Can you revise the listing below from the line containing "Identify the location of x-tick-label: 20." through the line containing "Locate an element on the screen.", replacing "screenshot" with "image" and changing nothing else? Give back only those lines, without the pictures.

-- Dataset excerpts follows --

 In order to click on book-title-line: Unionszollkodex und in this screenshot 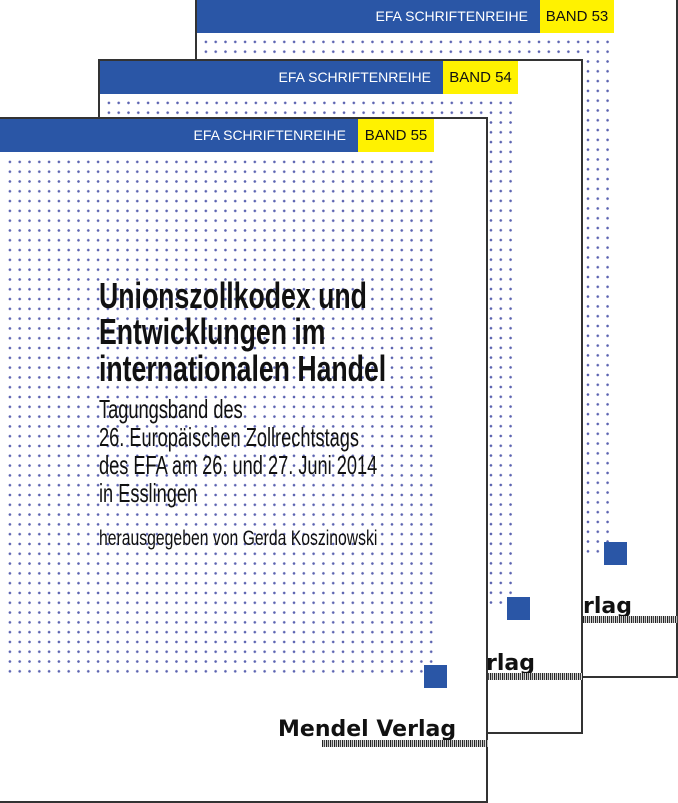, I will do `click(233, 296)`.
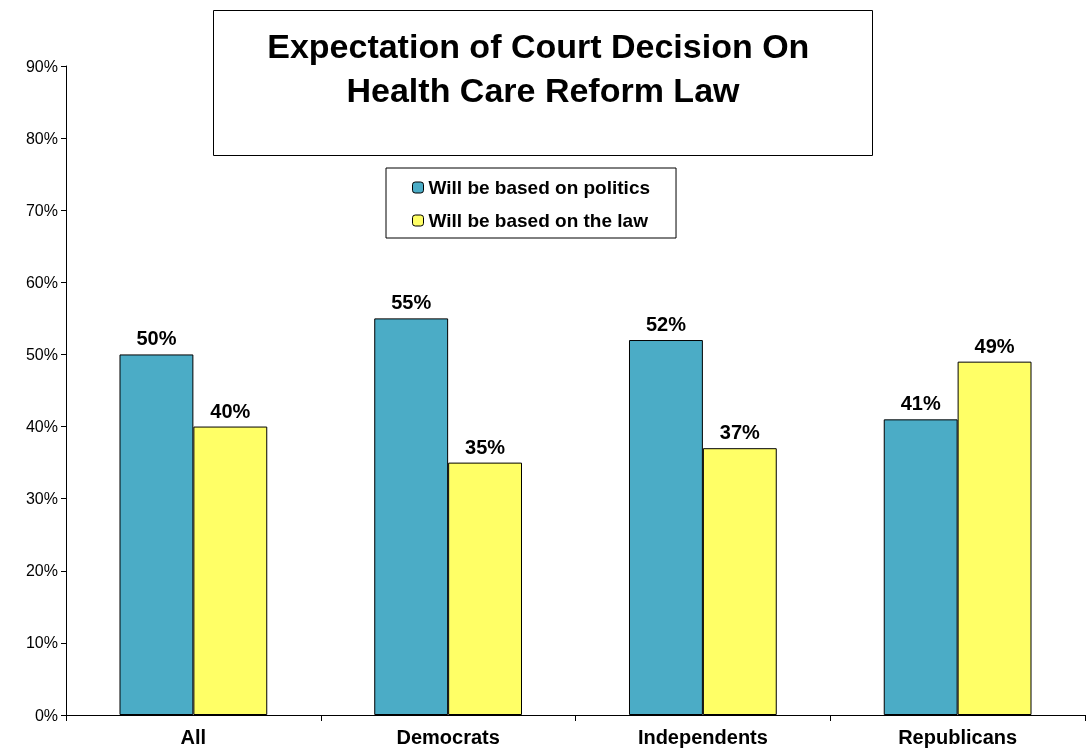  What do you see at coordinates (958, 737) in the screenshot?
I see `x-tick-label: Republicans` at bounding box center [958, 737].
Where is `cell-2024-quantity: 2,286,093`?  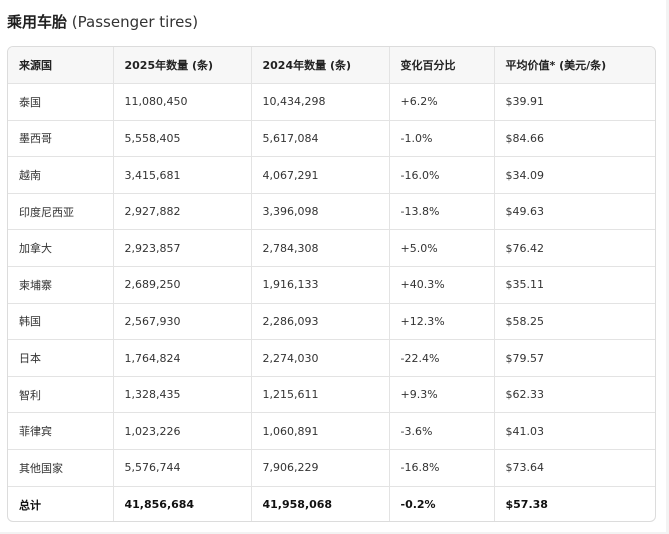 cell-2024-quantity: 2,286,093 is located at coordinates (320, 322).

-- Dataset excerpts concluded --
-- Dataset excerpts follows --

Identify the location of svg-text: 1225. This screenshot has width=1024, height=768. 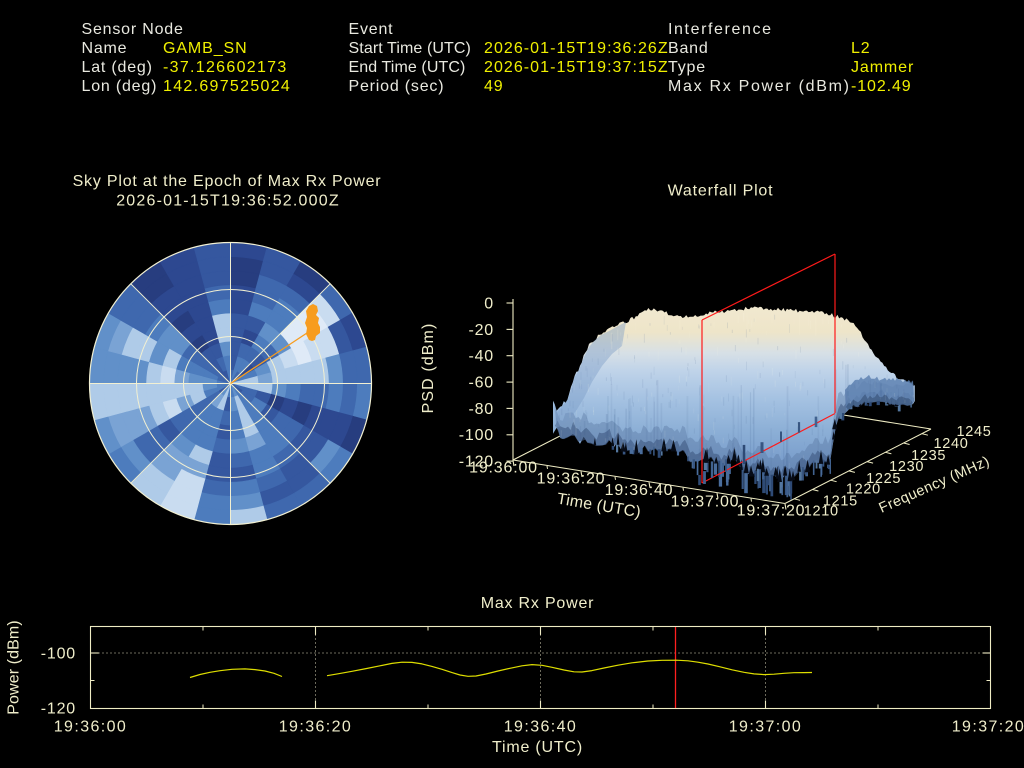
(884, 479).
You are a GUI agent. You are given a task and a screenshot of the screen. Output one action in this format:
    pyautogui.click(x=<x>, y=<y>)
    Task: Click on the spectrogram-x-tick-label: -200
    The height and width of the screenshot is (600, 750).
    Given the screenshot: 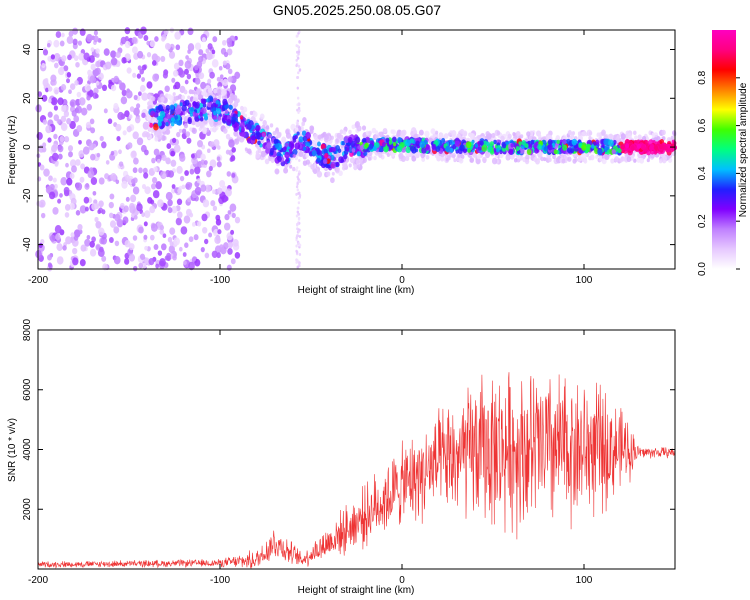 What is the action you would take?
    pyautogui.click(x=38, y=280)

-- Dataset excerpts concluded --
-- Dataset excerpts follows --

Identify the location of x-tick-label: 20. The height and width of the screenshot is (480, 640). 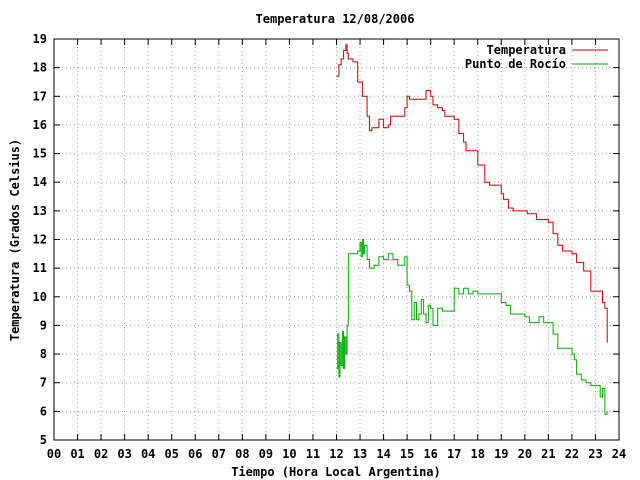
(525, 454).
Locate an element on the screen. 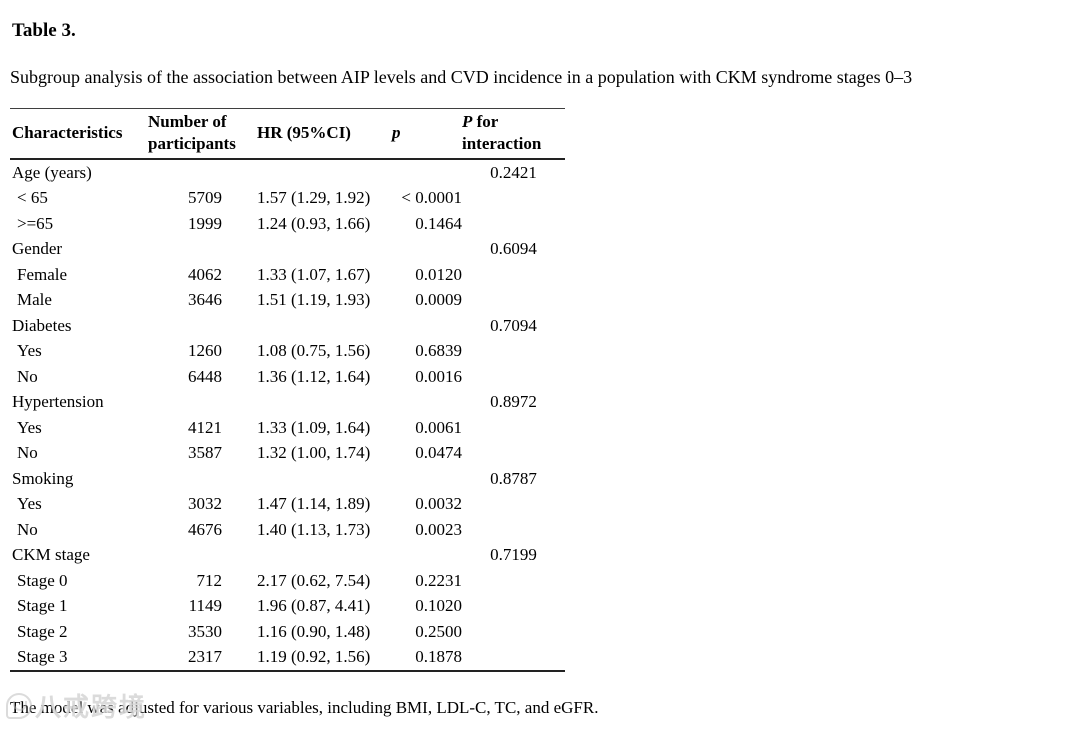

-- Dataset excerpts concluded --

## Solution to the problem
Identify the location of x-tick-label: 20. The height and width of the image is (480, 640). 
(525, 454).
Locate an element on the screen. 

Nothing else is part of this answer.